• _Description of the task_
Which lines below contain "Given"? Copy every one of them.

• _Input data_
#####

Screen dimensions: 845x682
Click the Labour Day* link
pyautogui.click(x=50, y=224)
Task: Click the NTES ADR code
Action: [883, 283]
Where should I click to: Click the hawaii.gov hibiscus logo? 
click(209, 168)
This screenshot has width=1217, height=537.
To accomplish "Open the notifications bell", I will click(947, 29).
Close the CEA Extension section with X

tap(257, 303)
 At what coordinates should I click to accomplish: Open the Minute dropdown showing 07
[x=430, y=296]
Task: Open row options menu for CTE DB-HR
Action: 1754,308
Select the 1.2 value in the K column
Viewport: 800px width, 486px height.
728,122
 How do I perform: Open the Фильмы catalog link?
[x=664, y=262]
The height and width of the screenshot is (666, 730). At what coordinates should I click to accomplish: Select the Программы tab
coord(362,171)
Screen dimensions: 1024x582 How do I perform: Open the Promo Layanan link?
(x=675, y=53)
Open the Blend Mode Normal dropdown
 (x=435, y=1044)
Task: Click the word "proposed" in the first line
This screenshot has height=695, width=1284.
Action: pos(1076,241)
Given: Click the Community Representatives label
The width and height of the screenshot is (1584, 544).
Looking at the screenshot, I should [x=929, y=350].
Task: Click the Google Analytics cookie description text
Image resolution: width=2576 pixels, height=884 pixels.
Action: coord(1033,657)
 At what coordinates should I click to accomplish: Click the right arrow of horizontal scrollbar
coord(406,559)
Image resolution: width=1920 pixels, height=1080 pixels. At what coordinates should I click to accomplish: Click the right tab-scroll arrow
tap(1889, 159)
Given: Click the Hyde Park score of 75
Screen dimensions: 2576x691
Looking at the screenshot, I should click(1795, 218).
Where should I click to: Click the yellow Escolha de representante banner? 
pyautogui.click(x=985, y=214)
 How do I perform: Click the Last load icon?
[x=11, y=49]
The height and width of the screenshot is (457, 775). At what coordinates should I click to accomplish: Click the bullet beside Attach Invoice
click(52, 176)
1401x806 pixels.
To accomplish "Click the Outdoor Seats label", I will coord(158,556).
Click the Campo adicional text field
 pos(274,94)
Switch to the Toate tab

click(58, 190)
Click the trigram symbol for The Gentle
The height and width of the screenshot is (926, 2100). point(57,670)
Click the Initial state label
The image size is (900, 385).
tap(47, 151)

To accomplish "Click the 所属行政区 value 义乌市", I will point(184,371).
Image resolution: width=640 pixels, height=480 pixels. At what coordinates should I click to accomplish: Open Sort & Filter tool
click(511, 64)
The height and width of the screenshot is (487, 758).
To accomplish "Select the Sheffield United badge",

#####

• _Expected output_
Given: Click the Community Representatives label
Given: Click the Hyde Park score of 75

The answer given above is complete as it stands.